## AIM OF THE TASK
Print every entry below again. Nothing may differ from the original.

GIVEN INFORMATION Block Start

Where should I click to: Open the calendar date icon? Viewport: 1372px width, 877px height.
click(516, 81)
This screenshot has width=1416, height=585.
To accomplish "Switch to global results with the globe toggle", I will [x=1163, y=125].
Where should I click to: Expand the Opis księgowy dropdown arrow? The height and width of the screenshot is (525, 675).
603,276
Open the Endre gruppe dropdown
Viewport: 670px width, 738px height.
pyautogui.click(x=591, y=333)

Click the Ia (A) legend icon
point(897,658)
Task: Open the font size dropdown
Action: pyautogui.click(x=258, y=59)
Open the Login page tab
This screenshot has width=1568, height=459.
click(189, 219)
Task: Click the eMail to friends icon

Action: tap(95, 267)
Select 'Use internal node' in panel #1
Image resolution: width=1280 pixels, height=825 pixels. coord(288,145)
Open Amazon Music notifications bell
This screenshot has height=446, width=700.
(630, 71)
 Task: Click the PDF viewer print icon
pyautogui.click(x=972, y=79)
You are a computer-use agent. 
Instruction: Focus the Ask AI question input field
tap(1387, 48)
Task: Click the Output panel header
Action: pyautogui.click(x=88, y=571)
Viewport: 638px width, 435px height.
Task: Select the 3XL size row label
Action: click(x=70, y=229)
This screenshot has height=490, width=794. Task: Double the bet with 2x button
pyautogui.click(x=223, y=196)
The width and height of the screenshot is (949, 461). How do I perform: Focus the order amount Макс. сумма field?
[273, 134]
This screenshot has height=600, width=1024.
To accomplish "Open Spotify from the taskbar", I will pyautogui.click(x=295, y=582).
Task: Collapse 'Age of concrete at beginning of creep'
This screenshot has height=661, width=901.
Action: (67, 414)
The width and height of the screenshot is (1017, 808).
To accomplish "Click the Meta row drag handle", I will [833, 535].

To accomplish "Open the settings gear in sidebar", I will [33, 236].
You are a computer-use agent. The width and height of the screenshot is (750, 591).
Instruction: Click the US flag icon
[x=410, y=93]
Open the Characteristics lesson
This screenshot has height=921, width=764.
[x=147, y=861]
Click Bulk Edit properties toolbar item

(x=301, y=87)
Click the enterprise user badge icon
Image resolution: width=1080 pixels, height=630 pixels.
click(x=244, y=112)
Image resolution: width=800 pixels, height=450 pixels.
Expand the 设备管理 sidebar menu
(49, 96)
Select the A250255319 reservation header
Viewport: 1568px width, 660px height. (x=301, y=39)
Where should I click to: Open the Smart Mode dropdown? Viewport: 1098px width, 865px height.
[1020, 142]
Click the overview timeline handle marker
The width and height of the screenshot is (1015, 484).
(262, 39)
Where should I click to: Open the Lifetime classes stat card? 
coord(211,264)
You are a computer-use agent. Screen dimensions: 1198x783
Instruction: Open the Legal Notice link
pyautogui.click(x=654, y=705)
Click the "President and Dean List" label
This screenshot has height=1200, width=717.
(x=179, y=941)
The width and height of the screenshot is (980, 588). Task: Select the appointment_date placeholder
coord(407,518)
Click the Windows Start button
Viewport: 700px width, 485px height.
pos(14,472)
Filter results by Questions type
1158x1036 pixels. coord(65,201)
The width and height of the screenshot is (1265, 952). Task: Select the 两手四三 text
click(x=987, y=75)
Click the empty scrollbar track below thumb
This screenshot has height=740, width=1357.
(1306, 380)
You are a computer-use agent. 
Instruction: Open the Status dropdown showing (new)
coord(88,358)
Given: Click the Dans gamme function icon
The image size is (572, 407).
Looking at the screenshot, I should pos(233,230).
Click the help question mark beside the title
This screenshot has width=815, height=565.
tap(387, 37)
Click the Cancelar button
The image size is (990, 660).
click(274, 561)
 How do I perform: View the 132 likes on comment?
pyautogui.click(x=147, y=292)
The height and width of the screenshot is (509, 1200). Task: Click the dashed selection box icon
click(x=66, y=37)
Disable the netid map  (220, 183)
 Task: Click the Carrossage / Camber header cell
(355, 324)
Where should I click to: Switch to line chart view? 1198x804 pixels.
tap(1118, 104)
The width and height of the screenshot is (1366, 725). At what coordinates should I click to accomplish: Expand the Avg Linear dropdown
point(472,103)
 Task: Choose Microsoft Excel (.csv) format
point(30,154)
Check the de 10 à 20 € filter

GIVEN INFORMATION Block End

## OUTPUT FOR THIS TASK
Where should I click to: Open the calendar date icon? Viewport: 1372px width, 877px height.
click(516, 81)
This screenshot has width=1416, height=585.
To accomplish "Switch to global results with the globe toggle", I will [x=1163, y=125].
Where should I click to: Expand the Opis księgowy dropdown arrow? The height and width of the screenshot is (525, 675).
603,276
Open the Endre gruppe dropdown
Viewport: 670px width, 738px height.
pyautogui.click(x=591, y=333)

Click the Ia (A) legend icon
point(897,658)
Task: Open the font size dropdown
Action: pyautogui.click(x=258, y=59)
Open the Login page tab
This screenshot has width=1568, height=459.
click(189, 219)
Task: Click the eMail to friends icon

Action: tap(95, 267)
Select 'Use internal node' in panel #1
Image resolution: width=1280 pixels, height=825 pixels. coord(288,145)
Open Amazon Music notifications bell
This screenshot has height=446, width=700.
(630, 71)
 Task: Click the PDF viewer print icon
pyautogui.click(x=972, y=79)
You are a computer-use agent. 
Instruction: Focus the Ask AI question input field
tap(1387, 48)
Task: Click the Output panel header
Action: pyautogui.click(x=88, y=571)
Viewport: 638px width, 435px height.
Task: Select the 3XL size row label
Action: click(x=70, y=229)
This screenshot has height=490, width=794. Task: Double the bet with 2x button
pyautogui.click(x=223, y=196)
The width and height of the screenshot is (949, 461). How do I perform: Focus the order amount Макс. сумма field?
[273, 134]
This screenshot has height=600, width=1024.
To accomplish "Open Spotify from the taskbar", I will pyautogui.click(x=295, y=582).
Task: Collapse 'Age of concrete at beginning of creep'
This screenshot has height=661, width=901.
Action: (67, 414)
The width and height of the screenshot is (1017, 808).
To accomplish "Click the Meta row drag handle", I will [833, 535].

To accomplish "Open the settings gear in sidebar", I will [33, 236].
You are a computer-use agent. The width and height of the screenshot is (750, 591).
Instruction: Click the US flag icon
[x=410, y=93]
Open the Characteristics lesson
This screenshot has height=921, width=764.
[x=147, y=861]
Click Bulk Edit properties toolbar item

(x=301, y=87)
Click the enterprise user badge icon
Image resolution: width=1080 pixels, height=630 pixels.
click(x=244, y=112)
Image resolution: width=800 pixels, height=450 pixels.
Expand the 设备管理 sidebar menu
(49, 96)
Select the A250255319 reservation header
Viewport: 1568px width, 660px height. (x=301, y=39)
Where should I click to: Open the Smart Mode dropdown? Viewport: 1098px width, 865px height.
[1020, 142]
Click the overview timeline handle marker
The width and height of the screenshot is (1015, 484).
(262, 39)
Where should I click to: Open the Lifetime classes stat card? 
coord(211,264)
You are a computer-use agent. Screen dimensions: 1198x783
Instruction: Open the Legal Notice link
pyautogui.click(x=654, y=705)
Click the "President and Dean List" label
This screenshot has height=1200, width=717.
(x=179, y=941)
The width and height of the screenshot is (980, 588). Task: Select the appointment_date placeholder
coord(407,518)
Click the Windows Start button
Viewport: 700px width, 485px height.
pos(14,472)
Filter results by Questions type
1158x1036 pixels. coord(65,201)
The width and height of the screenshot is (1265, 952). Task: Select the 两手四三 text
click(x=987, y=75)
Click the empty scrollbar track below thumb
This screenshot has height=740, width=1357.
(1306, 380)
You are a computer-use agent. 
Instruction: Open the Status dropdown showing (new)
coord(88,358)
Given: Click the Dans gamme function icon
The image size is (572, 407).
Looking at the screenshot, I should pos(233,230).
Click the help question mark beside the title
This screenshot has width=815, height=565.
tap(387, 37)
Click the Cancelar button
The image size is (990, 660).
click(274, 561)
 How do I perform: View the 132 likes on comment?
pyautogui.click(x=147, y=292)
The height and width of the screenshot is (509, 1200). Task: Click the dashed selection box icon
click(x=66, y=37)
Disable the netid map  (220, 183)
 Task: Click the Carrossage / Camber header cell
(355, 324)
Where should I click to: Switch to line chart view? 1198x804 pixels.
tap(1118, 104)
The width and height of the screenshot is (1366, 725). At what coordinates should I click to accomplish: Expand the Avg Linear dropdown
point(472,103)
 Task: Choose Microsoft Excel (.csv) format
point(30,154)
Check the de 10 à 20 € filter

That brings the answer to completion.